As far as optimisation of the procedures is concerned, and according to radiation protection guidelines, primary collimation, a low dose cine mode and a low cine frame rate were clearly identified as practicable options leading to significant patient dose reduction. DAP varied also according to the primary beam orientations as X-rays pass through different tissues and the dose rate was automatically controlled by the automatic exposure control system.

Conclusion

The fluoroscopy time and the number of cine frames are the leading explanatory factors of the MSD and the potential subsequent deterministic skin effect. However, this work showed that other factors should be considered in order to propose predictive models for supporting the monitoring of dose during interventional cardiology procedures.

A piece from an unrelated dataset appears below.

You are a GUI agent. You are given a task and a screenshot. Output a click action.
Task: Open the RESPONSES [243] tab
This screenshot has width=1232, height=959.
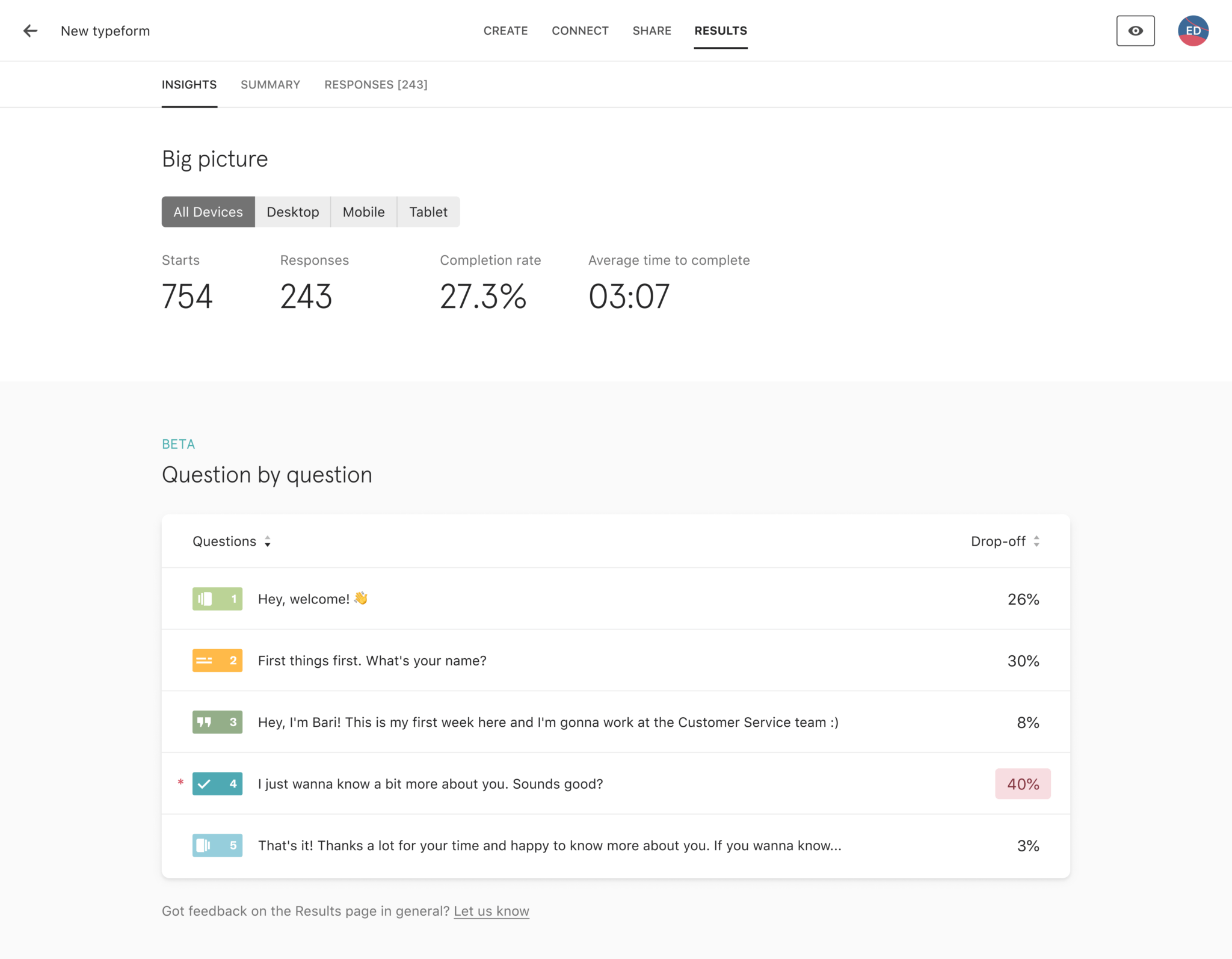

MSD is largely the result of the technical options chosen by the operator (imaging intensifier field size, beam collimation, wedge filter, frame rate, dose rate and focus–detector distance) as their modality. The study illustrates the impact of operator behaviour on dose, which probably results in a complex attitude that integrates all theses technical options. Staff training on radioprotection is needed in catheterisation laboratories in order to optimise the use of these interlinked technical options. Computerised alarm systems or complex predictive models may also be supported to warn the practitioner when the dose may exceed specified thresholds. In any case, an increased surveillance should be encouraged with overweight patients and/or those with severe/multiple lesions.

Acknowledgments

The work has been partially supported by the Ministry of Health and the former General Department of Nuclear Safety and Radiation Protection (DGSNR). The authors wish to thank the cardiologists and the patients involved in the study.